Un'analisi dei dati sulla lunghezza delle recensioni, la fiducia dei lettori e la fascia di parole esatta in cui la credibilità raggiunge il picco, per poi crollare a picco.

C'è un numero. Non un vago suggerimento di "essere dettagliati", ma un numero vero e proprio. Intorno alle 72 parole, una recensione passa da dimenticabile a credibile. Intorno alle 148, inizia a sembrare faticosa da leggere. E superate le 300, i lettori moderni non solo smettono di leggere, ma iniziano a chiedersi chi l'abbia scritta. Non è un'intuizione. È un modello che emerge ripetutamente dai dati sui voti utili di Amazon, dalle analisi di Yelp, dal caso di studio sulle recensioni Google di Sterling Sky e da recenti ricerche accademiche sul rilevamento di testi generati dall'IA. I numeri non sono identici in ogni studio, ma la forma è sempre la stessa: una curva a campana della fiducia, con il picco che si trova esattamente in quella che chiamiamo la fascia ideale.

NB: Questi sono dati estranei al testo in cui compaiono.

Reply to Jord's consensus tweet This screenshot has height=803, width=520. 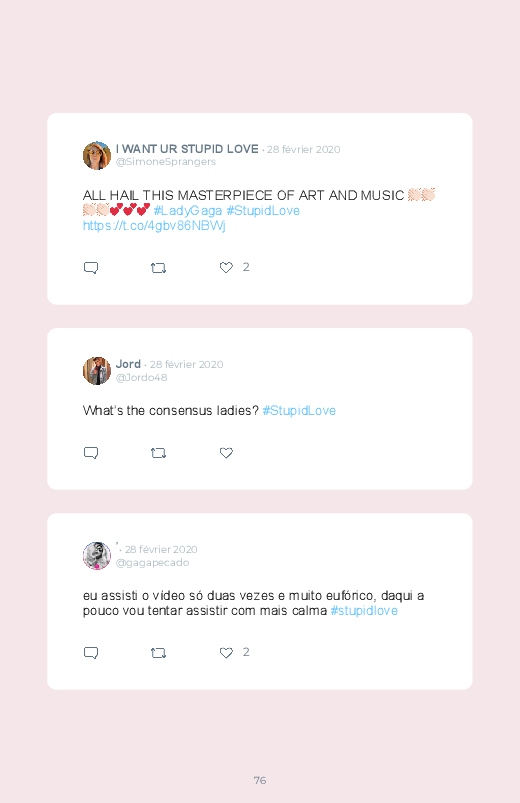[91, 453]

Prima che le piattaforme iniziassero a combattere le recensioni false, la lunghezza non era particolarmente significativa. Una recensione era una recensione. Ma intorno al 2015-2018, quando le 'click farm' hanno industrializzato lo spam di brevi recensioni a 5 stelle, sia le piattaforme che i lettori hanno iniziato a usare il numero di parole come un segnale approssimativo di autenticità. Recensione breve con cinque stelle? Sospetta. Narrazione dettagliata con osservazioni specifiche? Probabilmente vera.

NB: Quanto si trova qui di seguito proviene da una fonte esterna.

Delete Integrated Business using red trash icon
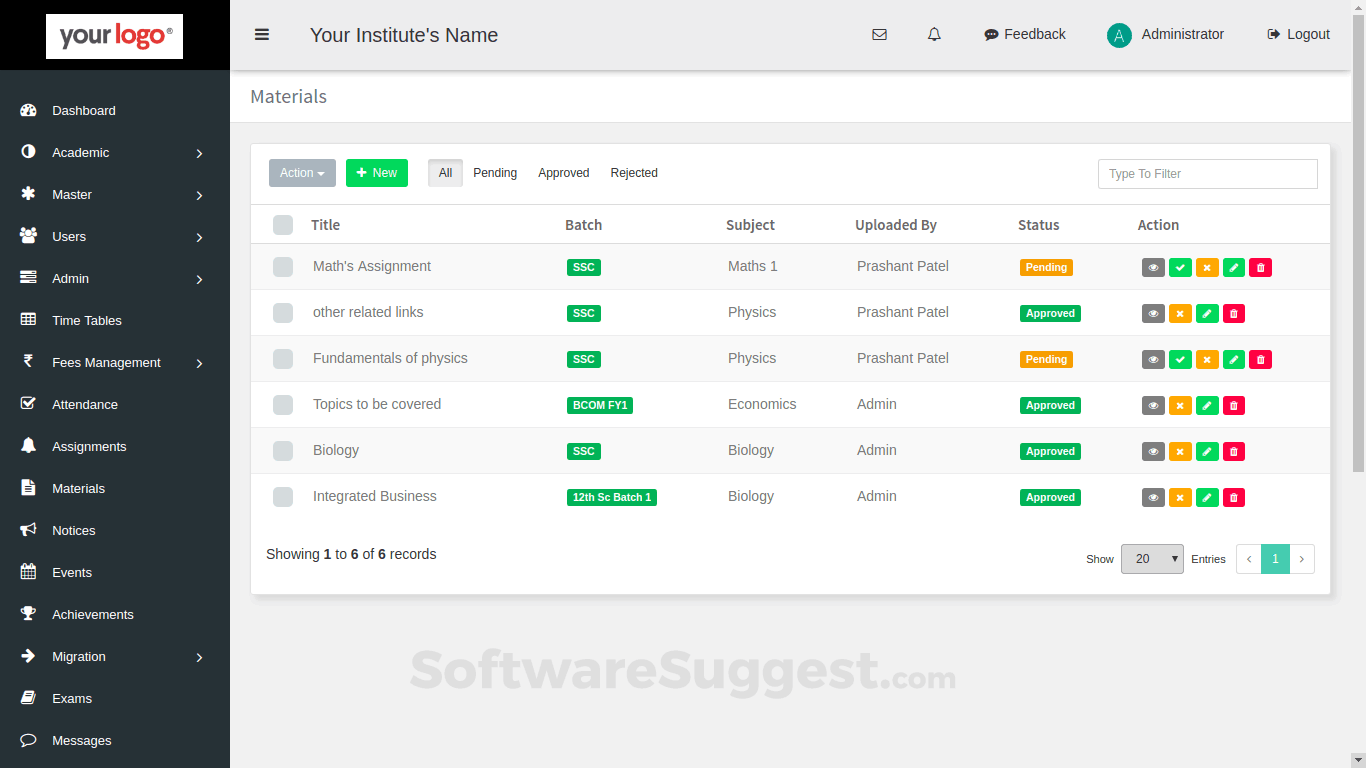This screenshot has height=768, width=1366. point(1234,498)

L'ironia è che questa euristica ha addestrato una generazione di autori di recensioni — e poi di sistemi di IA — a scrivere di più. Il che ha spostato l'asticella. Ora, nel 2025, il panorama si è ribaltato: una recensione sospettosamente completa, che copre ogni possibile angolazione e si legge come una brochure di prodotto, ha più probabilità di far suonare un campanello d'allarme rispetto a un parere conciso in due paragrafi di qualcuno che è venuto una volta e ha notato che il parcheggio era scomodo.

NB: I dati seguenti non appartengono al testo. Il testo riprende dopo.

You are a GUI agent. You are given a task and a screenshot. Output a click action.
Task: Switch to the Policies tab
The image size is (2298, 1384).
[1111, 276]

Il mercato si è corretto. E la correzione si è assestata proprio intorno alle 100 parole.
L'analisi del dataset pubblico di Yelp mostra costantemente una correlazione positiva tra la lunghezza del testo della recensione e i voti utili, ma con una curva, non una linea. Le recensioni nella fascia 75-200 parole si raggruppano in cima alle classifiche dei voti utili, mentre le recensioni sotto le 20 parole e sopra le 400 parole hanno entrambe performance inferiori. La lunghezza media consigliata per le recensioni su Yelp si attestava a 447 caratteri (circa 75-85 parole) a fine 2024 — non è una coincidenza.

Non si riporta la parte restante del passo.